Très vite, nous entrons dans le vif du sujet avec la composition, l’enregistrement et la production de leur 1er album Siècle à paraitre le 2 février prochain. Un album résolument pop, parfois house dancefloor qui n’est pas sans rappeler dans le traitement du son de ce groupe, aujourd’hui séparé, qu’était Paradis.

 

 

Quentin : « À l’époque, quand c’est sorti en 2017, nous on aimait bien, parce que c’était bien. Mais… On ne s’était pas pris le truc comme, je crois, il faut se le prendre. Quand tu captes l’idée qu’il y a derrière, comment c’est pensé, comment c’est fait… Putain, franchement, c’est un chef-d’œuvre, ce disque. C’est un masterpiece de la musique française ». Ce ne fut aucunement dans les têtes du trio, qui revendique plutôt des influences allant de Bon Iver, en passant par Phoenix, à Quincy Jones, ni même dans celle de Victor Le Masne, réalisateur de l’album.
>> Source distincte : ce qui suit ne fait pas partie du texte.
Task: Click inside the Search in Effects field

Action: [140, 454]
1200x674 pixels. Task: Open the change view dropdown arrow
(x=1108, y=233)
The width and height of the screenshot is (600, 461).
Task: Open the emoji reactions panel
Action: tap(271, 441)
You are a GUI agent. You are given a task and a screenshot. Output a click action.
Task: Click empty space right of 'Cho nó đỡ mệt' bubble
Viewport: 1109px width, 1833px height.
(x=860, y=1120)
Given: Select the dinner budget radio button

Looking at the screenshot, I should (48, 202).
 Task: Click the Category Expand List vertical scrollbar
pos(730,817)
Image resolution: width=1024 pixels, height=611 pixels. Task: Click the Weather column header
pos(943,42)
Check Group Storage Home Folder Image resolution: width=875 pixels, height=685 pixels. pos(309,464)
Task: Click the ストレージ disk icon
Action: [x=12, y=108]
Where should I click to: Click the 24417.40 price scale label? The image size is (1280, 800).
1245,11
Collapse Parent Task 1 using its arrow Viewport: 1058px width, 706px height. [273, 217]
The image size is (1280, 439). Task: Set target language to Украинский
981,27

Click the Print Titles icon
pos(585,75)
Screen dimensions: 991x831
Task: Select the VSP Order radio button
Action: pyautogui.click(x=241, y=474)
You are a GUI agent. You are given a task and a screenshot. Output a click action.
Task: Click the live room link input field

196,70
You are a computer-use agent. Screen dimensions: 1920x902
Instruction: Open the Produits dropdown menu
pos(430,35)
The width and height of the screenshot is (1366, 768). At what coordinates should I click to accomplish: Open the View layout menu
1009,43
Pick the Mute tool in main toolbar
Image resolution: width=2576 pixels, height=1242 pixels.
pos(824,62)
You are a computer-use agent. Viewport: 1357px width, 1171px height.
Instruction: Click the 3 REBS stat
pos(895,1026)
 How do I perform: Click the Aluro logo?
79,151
D’ailleurs, comment est arrivé l’homme de la renaissance de Starmania, du deuxième album de Juliette Armanet ou de l’album de Gaspard Augé (Justice) ? Par leur label Because, qui co-produit l’album avec leur propre label Distractions Records. Marin : « On ne le connaissait pas personnellement. Et surtout, on ne se posait pas la question, forcément, de venir travailler avec un réal’. Parce que, déjà, c’est un coût de travailler en studio. On avait travaillé jusque-là que dans le studio de Quentin, ça nous suffisait ». La rencontre a matché immédiatement.

 

 

Douze titres étaient déjà prêts, fruit de leurs deux résidences en 2021 où la couleur générale de l’album s’est dessinée. Quentin : « Il y a un synthé assez spécifique qu’on s’est mis à utiliser, et il y avait tout de suite dans les presets mythiques, un peu kitsch, mais qui nous ramenait vachement à l’Asie, une vision un peu nostalgique, il y avait des couleurs qui nous plaisaient. C’est un Korg M1, très utilisé fin 80, début 90. À l’époque, ces synthés-là étaient utilisés dans tous les génériques de films et de dessins animés quand on était gamin. Donc forcément, quand on est retombé sur ce synthé, on a fait “ah ouais !”. On a décidé de l’utiliser celui-là et quelques autres, mais pas plus ».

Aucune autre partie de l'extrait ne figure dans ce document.